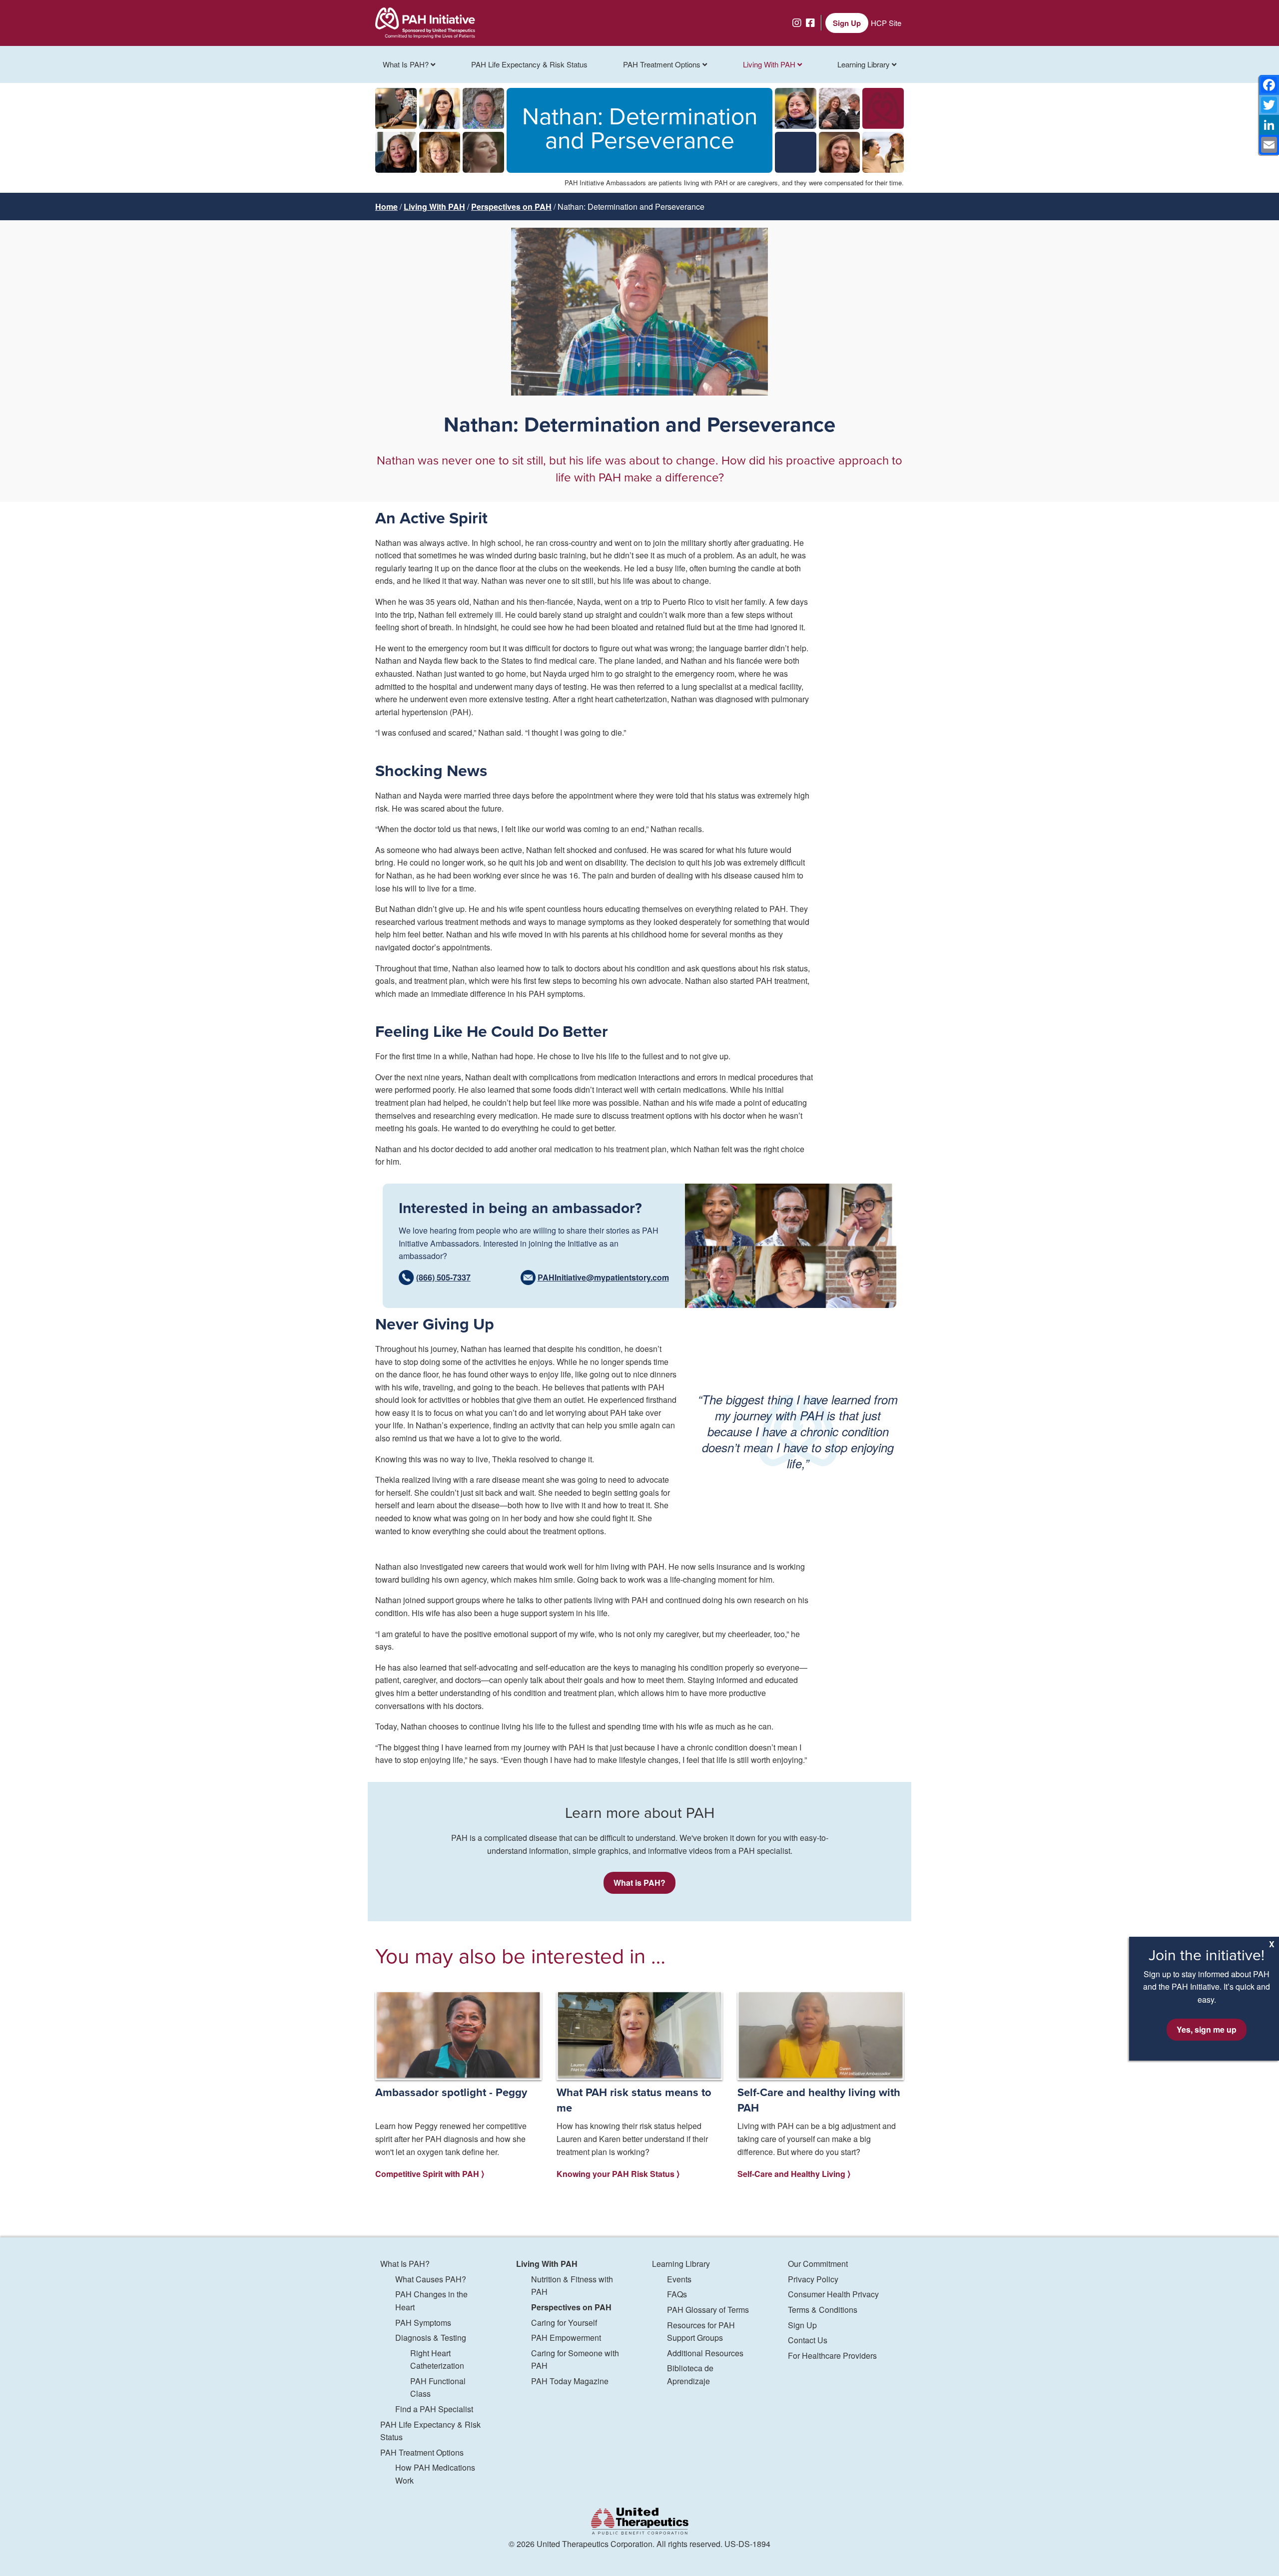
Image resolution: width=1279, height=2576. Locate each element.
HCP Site (886, 22)
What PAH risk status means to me (634, 2100)
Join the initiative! (1207, 1955)
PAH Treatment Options (662, 64)
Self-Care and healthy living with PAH (818, 2100)
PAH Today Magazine (570, 2381)
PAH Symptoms (423, 2322)
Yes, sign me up (1207, 2029)
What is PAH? (639, 1882)
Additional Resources (705, 2353)
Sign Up (847, 22)
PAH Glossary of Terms (708, 2309)
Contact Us (807, 2340)
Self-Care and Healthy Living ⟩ (793, 2173)
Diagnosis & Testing (430, 2337)
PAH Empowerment (566, 2337)
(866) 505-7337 (443, 1277)
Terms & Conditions (822, 2309)
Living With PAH (770, 64)
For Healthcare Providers (832, 2355)
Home (386, 206)
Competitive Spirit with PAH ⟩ (429, 2173)
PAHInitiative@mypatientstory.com (603, 1277)
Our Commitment (818, 2263)
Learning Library (864, 64)
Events (679, 2279)
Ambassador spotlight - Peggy (451, 2092)
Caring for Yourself (564, 2322)
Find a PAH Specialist (434, 2409)
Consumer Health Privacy (833, 2294)
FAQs (677, 2294)
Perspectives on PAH (511, 206)
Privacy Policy (813, 2279)
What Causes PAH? (430, 2279)
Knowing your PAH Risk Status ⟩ (618, 2173)
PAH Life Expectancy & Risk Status (529, 64)
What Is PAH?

▬▬▬

Should there be pictures in the data, leave them out and return the rest exactly.

Image resolution: width=1279, height=2576. Locate each element.
HCP Site (886, 22)
What PAH risk status means to me (634, 2100)
Join the initiative! (1207, 1955)
PAH Treatment Options (662, 64)
Self-Care and healthy living with PAH (818, 2100)
PAH Today Magazine (570, 2381)
PAH Symptoms (423, 2322)
Yes, sign me up (1207, 2029)
What is PAH? (639, 1882)
Additional Resources (705, 2353)
Sign Up (847, 22)
PAH Glossary of Terms (708, 2309)
Contact Us (807, 2340)
Self-Care and Healthy Living ⟩ (793, 2173)
Diagnosis & Testing (430, 2337)
PAH Empowerment (566, 2337)
(866) 505-7337 (443, 1277)
Terms & Conditions (822, 2309)
Living With PAH (770, 64)
For Healthcare Providers (832, 2355)
Home (386, 206)
Competitive Spirit with PAH ⟩ (429, 2173)
PAHInitiative@mypatientstory.com (603, 1277)
Our Commitment (818, 2263)
Learning Library (864, 64)
Events (679, 2279)
Ambassador spotlight - Peggy (451, 2092)
Caring for Yourself (564, 2322)
Find a PAH Specialist (434, 2409)
Consumer Health Privacy (833, 2294)
FAQs (677, 2294)
Perspectives on PAH (511, 206)
Privacy Policy (813, 2279)
What Causes PAH? (430, 2279)
Knowing your PAH Risk Status ⟩ (618, 2173)
PAH Life Expectancy & Risk Status (529, 64)
What Is PAH?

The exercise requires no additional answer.